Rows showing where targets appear
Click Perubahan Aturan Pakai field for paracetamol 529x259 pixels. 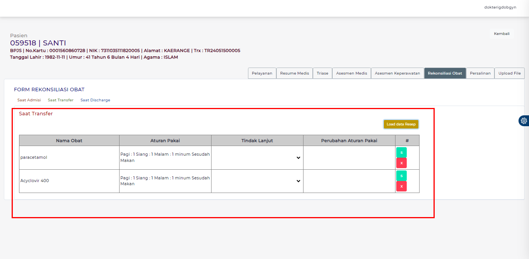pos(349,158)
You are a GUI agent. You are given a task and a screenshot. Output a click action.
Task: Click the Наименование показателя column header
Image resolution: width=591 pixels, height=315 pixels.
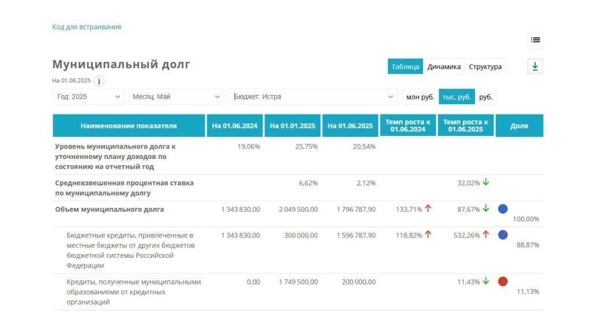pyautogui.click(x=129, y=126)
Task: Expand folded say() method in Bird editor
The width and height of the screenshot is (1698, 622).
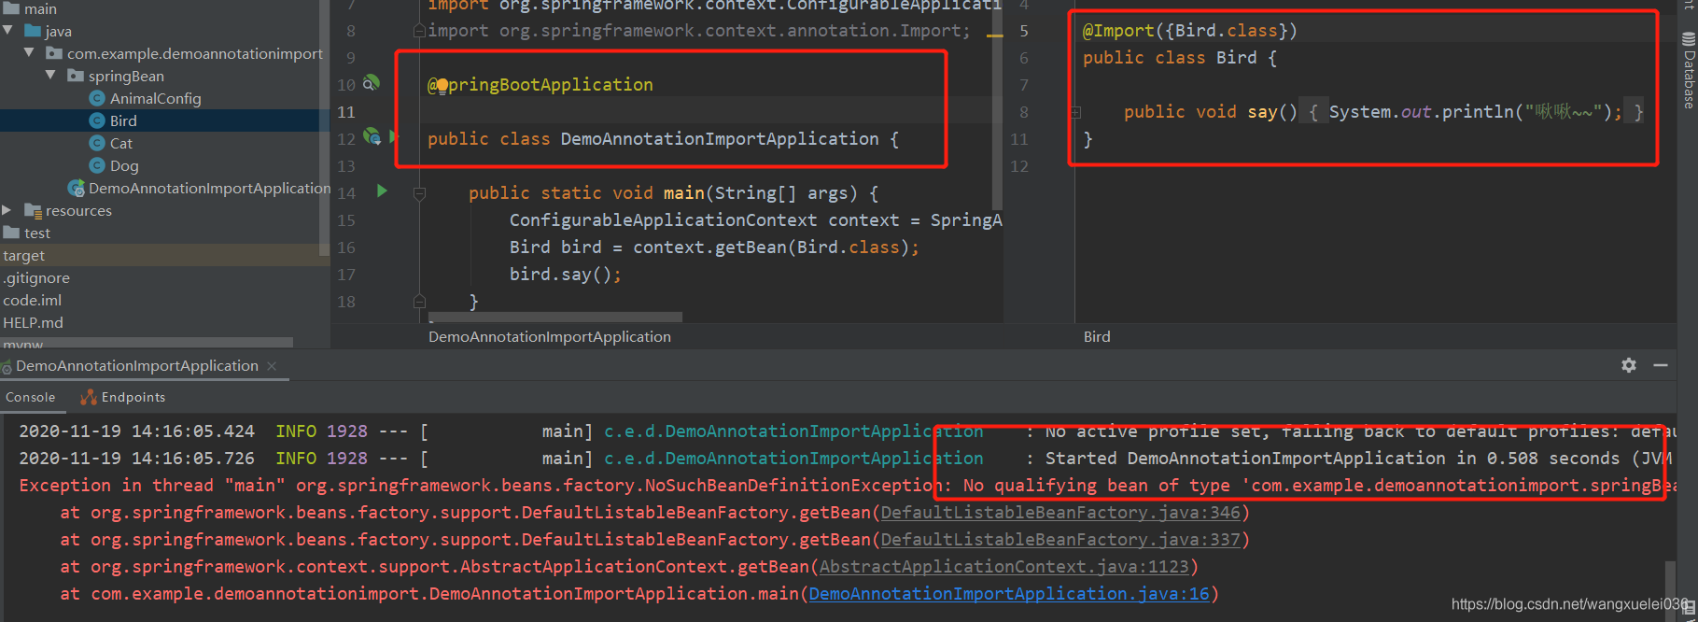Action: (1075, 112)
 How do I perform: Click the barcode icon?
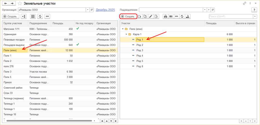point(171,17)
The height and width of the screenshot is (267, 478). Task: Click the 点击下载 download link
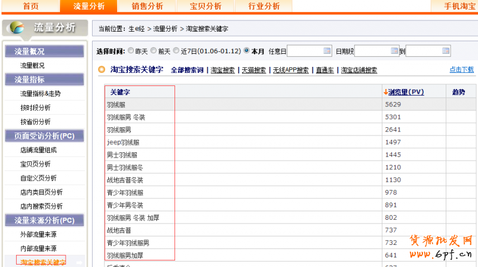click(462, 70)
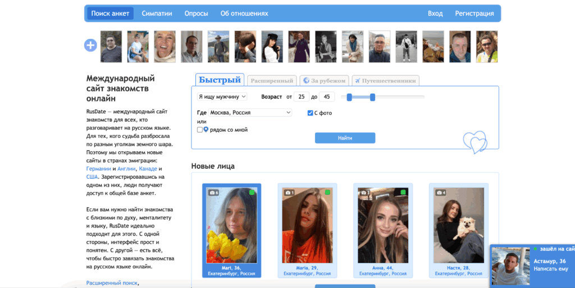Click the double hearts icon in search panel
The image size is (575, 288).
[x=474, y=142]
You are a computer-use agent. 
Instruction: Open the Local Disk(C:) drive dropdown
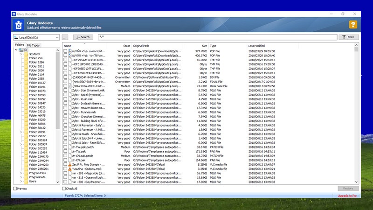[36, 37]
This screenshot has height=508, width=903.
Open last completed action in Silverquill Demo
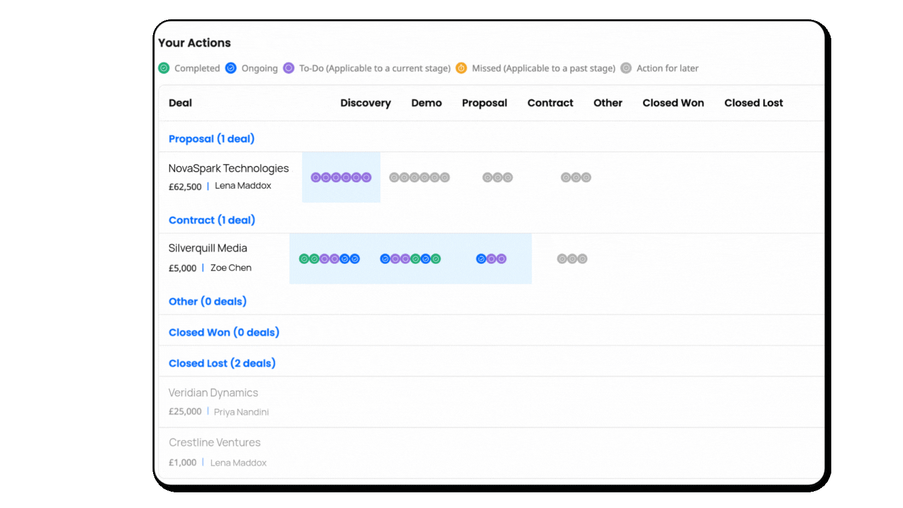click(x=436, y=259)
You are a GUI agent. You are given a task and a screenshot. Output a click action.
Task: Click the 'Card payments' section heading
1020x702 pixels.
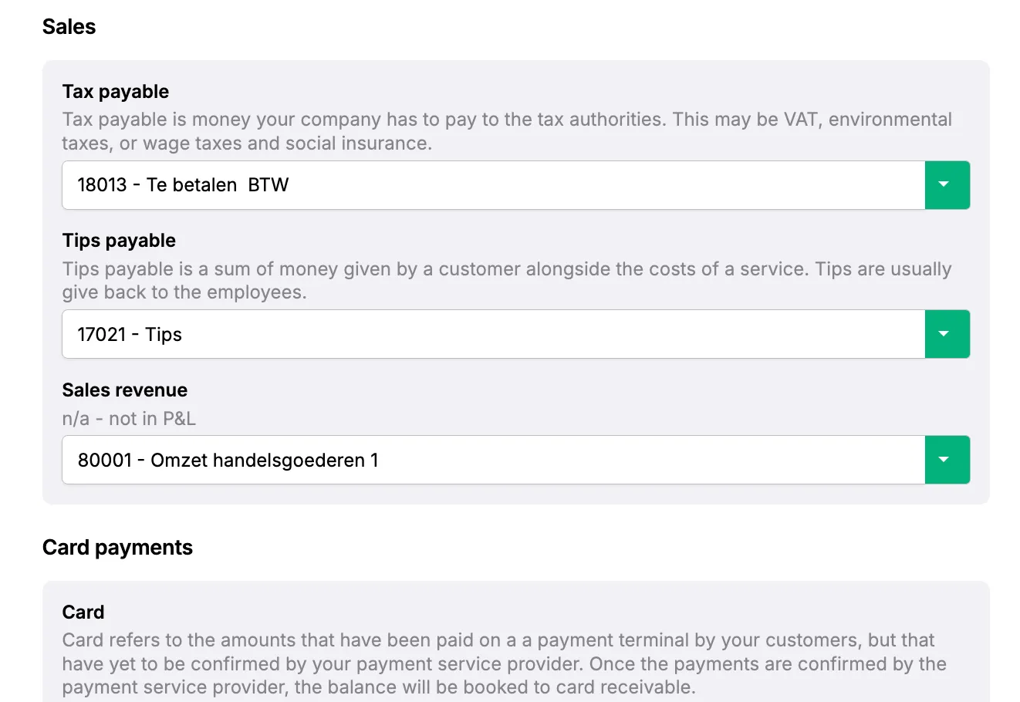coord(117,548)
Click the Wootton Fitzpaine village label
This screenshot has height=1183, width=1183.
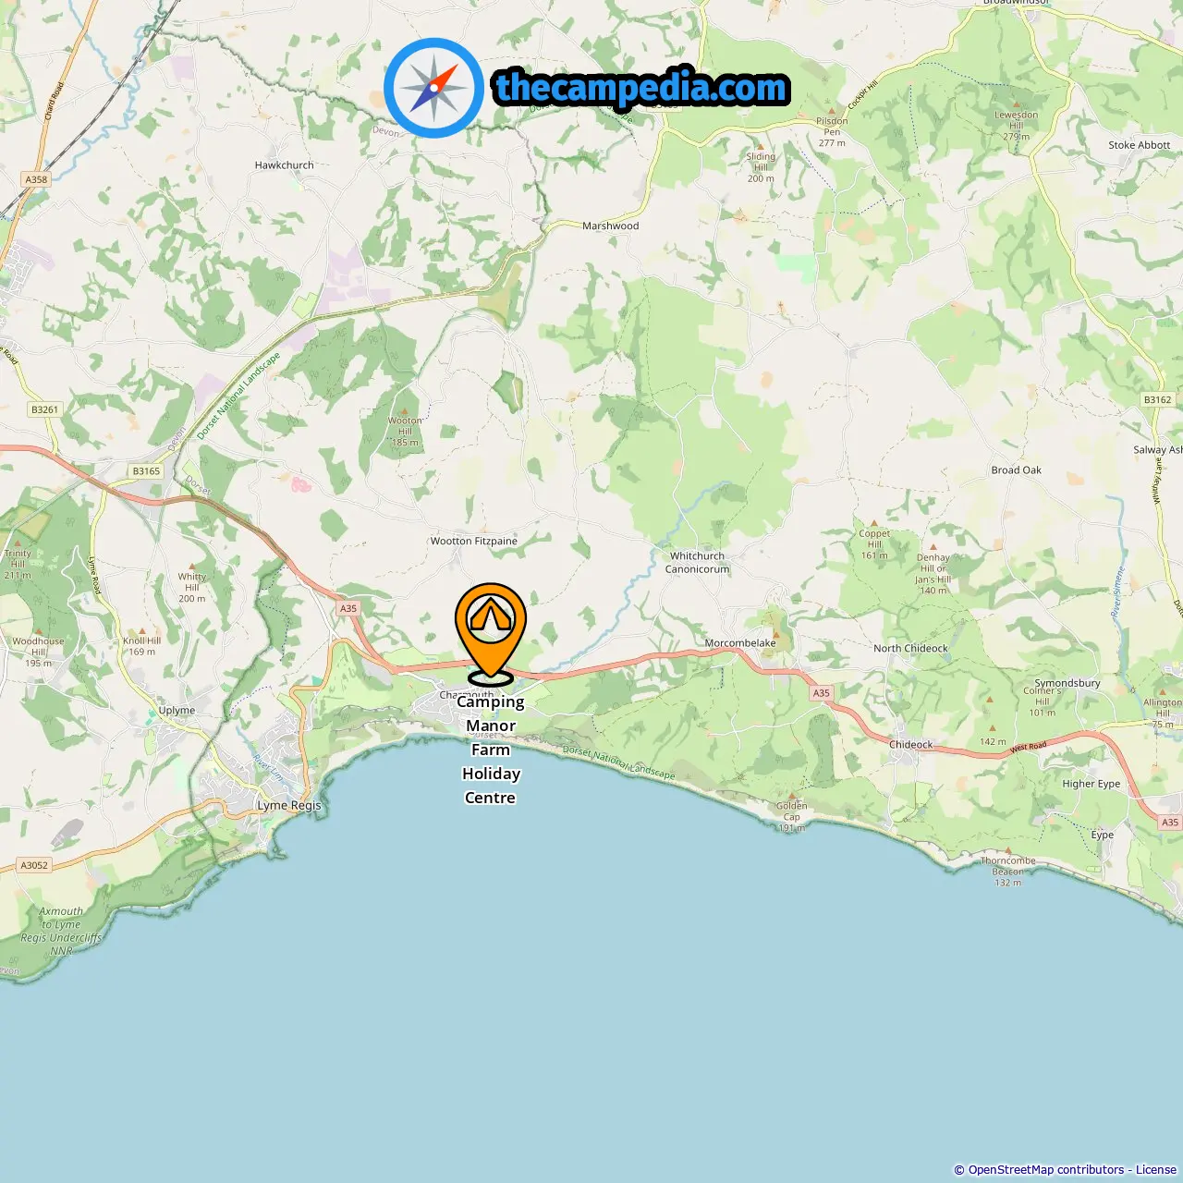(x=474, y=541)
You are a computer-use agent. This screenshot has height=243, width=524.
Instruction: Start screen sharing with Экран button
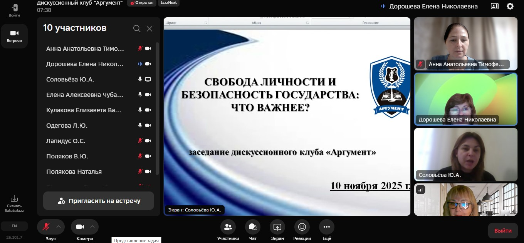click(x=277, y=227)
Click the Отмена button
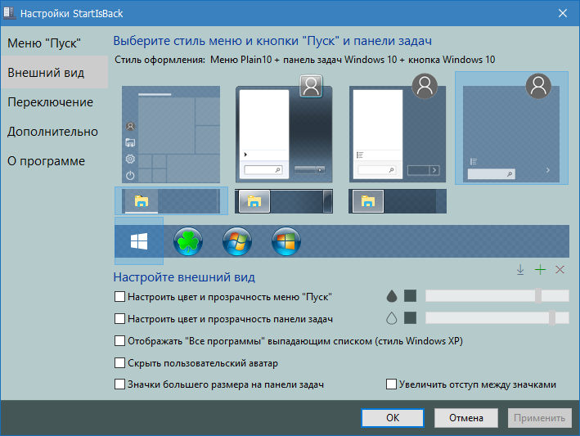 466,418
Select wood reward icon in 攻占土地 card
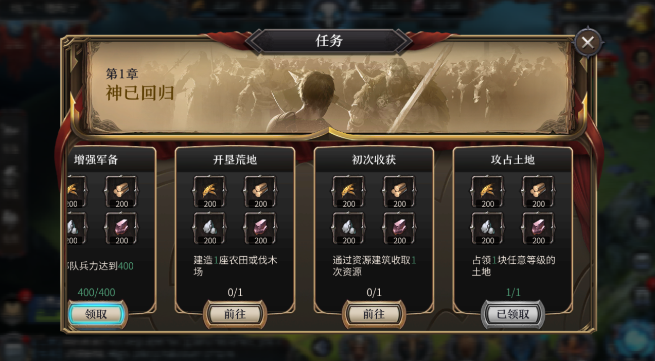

Your instructions. Rewrite the items from the line containing "Click the Wootton Fitzpaine village label" through the end of the items, both ends included. Keep every request, multiply each coordinate in the answers by 2 and round to whole numbers with halves going up, and omit the pictures.

Task output.
Click the Wootton Fitzpaine village label
This screenshot has height=1183, width=1183.
(x=948, y=1082)
You are a computer-use agent. This screenshot has height=243, width=524.
Instruction: Start screen sharing with Экран button
click(x=554, y=454)
Click the Отмена button
 932,836
Select wood reward icon in 攻占土地 card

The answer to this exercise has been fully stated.